If you run models locally, the Ollama library is where most of them come from — but it changes constantly and the names are cryptic. This is a practical Ollama models list for 2026: the models people actually run, what each needs in memory, and what each is good at, plus how to list the models you already have and pull new ones. Ollama downloads a 4-bit quantised version by default, which is why a “70B” model can fit on a good workstation and an “8B” runs on a laptop. Sizes below are approximate defaults — always check the AI models database or run ollama list for what is current on your machine.
Quick reference
- Run on any laptop (8 GB RAM): Llama 3.2 3B, Phi-3 Mini, Gemma 3 4B — small, fast, offline.
- Best all-round (16 GB): Llama 3.1 8B, Qwen 2.5 7B, Mistral 7B — the sweet spot for most people.
- High quality (32 GB+ / GPU): Gemma 2 27B, Qwen 2.5 32B, Mixtral 8x7B.
- Near-frontier (workstation / 48 GB+): Llama 3.3 70B, DeepSeek-R1 70B.
- Reasoning: DeepSeek-R1 distills. Coding: Qwen 2.5 Coder, Code Llama. Vision: LLaVA. Embeddings: nomic-embed-text.

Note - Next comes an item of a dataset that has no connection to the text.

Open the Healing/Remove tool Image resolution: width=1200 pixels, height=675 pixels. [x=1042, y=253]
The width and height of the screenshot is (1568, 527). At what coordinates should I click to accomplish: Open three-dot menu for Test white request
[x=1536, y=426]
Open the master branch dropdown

- The rule: pick by the memory you have — check any model with our free VRAM calculator.
- The most popular Ollama models at a glance
- How to list the Ollama models you have installed
- How to find and pull new models from the library
- Small models — run on almost any laptop
- Mid-size models — the 16 GB sweet spot
- Large models — workstation and GPU territory
- Specialised models: coding, vision and embeddings
- Which Ollama model should you actually use?
- Check a model fits before you download
- Frequently asked questions
- The bottom line
The most popular Ollama models at a glance
Every model below is available with a simple ollama pull <name>. “Download” is the approximate default 4-bit (Q4) size; “Min memory” is a practical floor of system RAM (CPU) or VRAM (GPU) to run it comfortably. Parameter counts are exact; sizes are approximate and move with each release.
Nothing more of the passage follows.